# How to deal with Gangsta Dolphins



## DaggerYak (Aug 1, 2013)

It cracks me up how most people are like... "oh look, Dolphins!" And I'm over here like... "great gotta reel and kill the baits again..." 

So I know they are an issue at some of the piers. Last year I saw some fat gangster dolphins working the okaloosa pier like they owned it; passing through every 5 minutes or so pluck bait off of everyone's hook... all... day... long. I know they're bad at okaloosa being close proximity to the pass (where all the fat dolphins hang out). 

So any tips to avoid getting robbed by D-Bo the Dolphin all day? Any bait they won't eat?
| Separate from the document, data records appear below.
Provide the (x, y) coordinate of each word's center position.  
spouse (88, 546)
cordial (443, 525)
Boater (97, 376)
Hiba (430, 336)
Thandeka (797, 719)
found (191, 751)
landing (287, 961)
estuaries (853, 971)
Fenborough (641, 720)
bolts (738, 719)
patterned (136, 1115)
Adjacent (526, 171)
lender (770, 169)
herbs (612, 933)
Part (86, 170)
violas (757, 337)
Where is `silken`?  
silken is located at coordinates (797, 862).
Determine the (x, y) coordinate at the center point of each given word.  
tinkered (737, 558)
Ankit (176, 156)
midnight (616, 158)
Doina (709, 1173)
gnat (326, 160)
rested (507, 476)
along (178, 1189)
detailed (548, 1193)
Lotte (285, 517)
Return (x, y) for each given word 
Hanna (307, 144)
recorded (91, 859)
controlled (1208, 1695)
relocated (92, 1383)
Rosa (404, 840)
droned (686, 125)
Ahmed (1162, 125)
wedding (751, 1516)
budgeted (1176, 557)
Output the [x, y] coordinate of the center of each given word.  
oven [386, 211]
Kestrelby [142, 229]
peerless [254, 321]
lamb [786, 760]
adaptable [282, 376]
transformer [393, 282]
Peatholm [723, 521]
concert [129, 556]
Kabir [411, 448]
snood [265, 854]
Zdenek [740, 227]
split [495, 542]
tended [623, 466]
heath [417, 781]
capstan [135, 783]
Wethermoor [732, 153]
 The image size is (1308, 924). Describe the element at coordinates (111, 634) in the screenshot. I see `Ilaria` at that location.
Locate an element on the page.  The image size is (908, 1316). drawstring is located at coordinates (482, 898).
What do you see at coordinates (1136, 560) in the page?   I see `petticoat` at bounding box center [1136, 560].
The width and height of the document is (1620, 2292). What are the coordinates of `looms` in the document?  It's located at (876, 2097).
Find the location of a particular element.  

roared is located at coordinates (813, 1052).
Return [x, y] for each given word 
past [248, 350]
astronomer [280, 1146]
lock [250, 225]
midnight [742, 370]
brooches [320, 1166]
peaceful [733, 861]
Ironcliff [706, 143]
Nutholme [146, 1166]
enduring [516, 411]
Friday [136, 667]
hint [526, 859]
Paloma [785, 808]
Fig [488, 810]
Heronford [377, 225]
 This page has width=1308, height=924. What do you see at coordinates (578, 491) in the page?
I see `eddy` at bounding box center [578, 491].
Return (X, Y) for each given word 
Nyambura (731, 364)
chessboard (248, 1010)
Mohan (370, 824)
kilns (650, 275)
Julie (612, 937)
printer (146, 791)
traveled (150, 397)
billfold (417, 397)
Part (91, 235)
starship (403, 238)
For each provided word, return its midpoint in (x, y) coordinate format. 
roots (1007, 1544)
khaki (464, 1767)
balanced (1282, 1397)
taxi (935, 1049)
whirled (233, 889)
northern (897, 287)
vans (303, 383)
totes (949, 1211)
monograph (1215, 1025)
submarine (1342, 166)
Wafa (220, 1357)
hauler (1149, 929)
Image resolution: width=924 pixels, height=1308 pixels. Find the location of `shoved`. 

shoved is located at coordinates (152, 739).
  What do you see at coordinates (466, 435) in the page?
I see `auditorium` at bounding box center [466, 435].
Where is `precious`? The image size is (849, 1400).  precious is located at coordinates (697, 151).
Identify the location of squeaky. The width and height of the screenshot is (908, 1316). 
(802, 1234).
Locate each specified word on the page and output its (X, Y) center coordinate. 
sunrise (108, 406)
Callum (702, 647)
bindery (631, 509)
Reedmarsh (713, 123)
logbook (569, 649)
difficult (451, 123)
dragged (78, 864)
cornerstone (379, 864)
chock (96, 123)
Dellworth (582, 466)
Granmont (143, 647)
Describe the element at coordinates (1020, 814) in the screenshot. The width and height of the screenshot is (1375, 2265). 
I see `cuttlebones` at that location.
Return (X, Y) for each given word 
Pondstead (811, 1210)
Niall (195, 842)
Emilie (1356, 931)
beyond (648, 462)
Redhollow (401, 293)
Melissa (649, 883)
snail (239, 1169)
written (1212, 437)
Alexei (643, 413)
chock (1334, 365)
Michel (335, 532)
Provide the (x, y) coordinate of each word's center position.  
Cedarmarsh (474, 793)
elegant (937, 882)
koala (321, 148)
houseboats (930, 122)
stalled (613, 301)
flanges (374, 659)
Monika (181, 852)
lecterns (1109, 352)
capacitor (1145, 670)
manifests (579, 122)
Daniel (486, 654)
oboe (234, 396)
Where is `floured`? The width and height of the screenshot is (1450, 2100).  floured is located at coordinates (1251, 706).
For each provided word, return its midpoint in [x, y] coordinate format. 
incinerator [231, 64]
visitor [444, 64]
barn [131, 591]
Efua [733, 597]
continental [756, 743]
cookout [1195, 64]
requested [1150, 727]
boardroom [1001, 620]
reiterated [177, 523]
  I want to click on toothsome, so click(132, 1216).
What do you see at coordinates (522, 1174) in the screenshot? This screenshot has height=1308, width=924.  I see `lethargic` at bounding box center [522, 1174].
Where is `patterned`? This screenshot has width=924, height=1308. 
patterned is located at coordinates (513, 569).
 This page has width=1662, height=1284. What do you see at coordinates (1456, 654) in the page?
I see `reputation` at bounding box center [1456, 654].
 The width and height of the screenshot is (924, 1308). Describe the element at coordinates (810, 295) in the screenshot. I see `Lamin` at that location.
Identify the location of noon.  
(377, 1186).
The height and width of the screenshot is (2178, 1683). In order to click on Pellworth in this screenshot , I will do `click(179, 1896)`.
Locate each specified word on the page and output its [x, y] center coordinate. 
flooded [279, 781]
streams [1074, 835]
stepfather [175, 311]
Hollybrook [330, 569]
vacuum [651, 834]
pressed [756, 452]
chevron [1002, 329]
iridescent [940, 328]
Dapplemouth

I found myself going to an artificial with bait in the bucket and a bait rod close just to save it for the right moment.


----------



## Pierrunner (Feb 4, 2016)

They wont touch a LY


----------



## Chapman5011 (Mar 7, 2013)

They know what they are doing. 
I've had Dolphins catch a ride with me leaving the pass and stay with me the entire day out to 20-30 miles off shore. And they ride with us all the way back to the pass 12 hours later. 
It's hard to out run them if they are up for the haul.


----------



## Caleb 850 (Mar 23, 2016)

Had a big dolphin with tons of cobia jigs treble hooks and gotchas stuck in its mouth steal a nice Spanish came from under the pier and almost spoolled me 

They won't go near ly


----------



## PierGoogan (Jul 9, 2014)

It's bad and illegal but you can always have a small rod ready to throw an egg weight.....:whistling:


----------



## jigslinger (Sep 30, 2007)

Caleb 850 said:


> Had a big dolphin with tons of cobia jigs treble hooks and gotchas stuck in its mouth steal a nice Spanish came from under the pier and almost spoolled me
> 
> They won't go near ly


Hmm. I always thought they were pretty good at avoiding hooks.:whistling:


----------



## Bodupp (Oct 3, 2007)

jigslinger said:


> Hmm. I always thought they were pretty good at avoiding hooks.:whistling:


The older ones can't afford reading glasses.


----------



## KingCrab (Apr 29, 2012)

We call them Democrat Dolphins. Always looking for a hand out.:thumbdown:


----------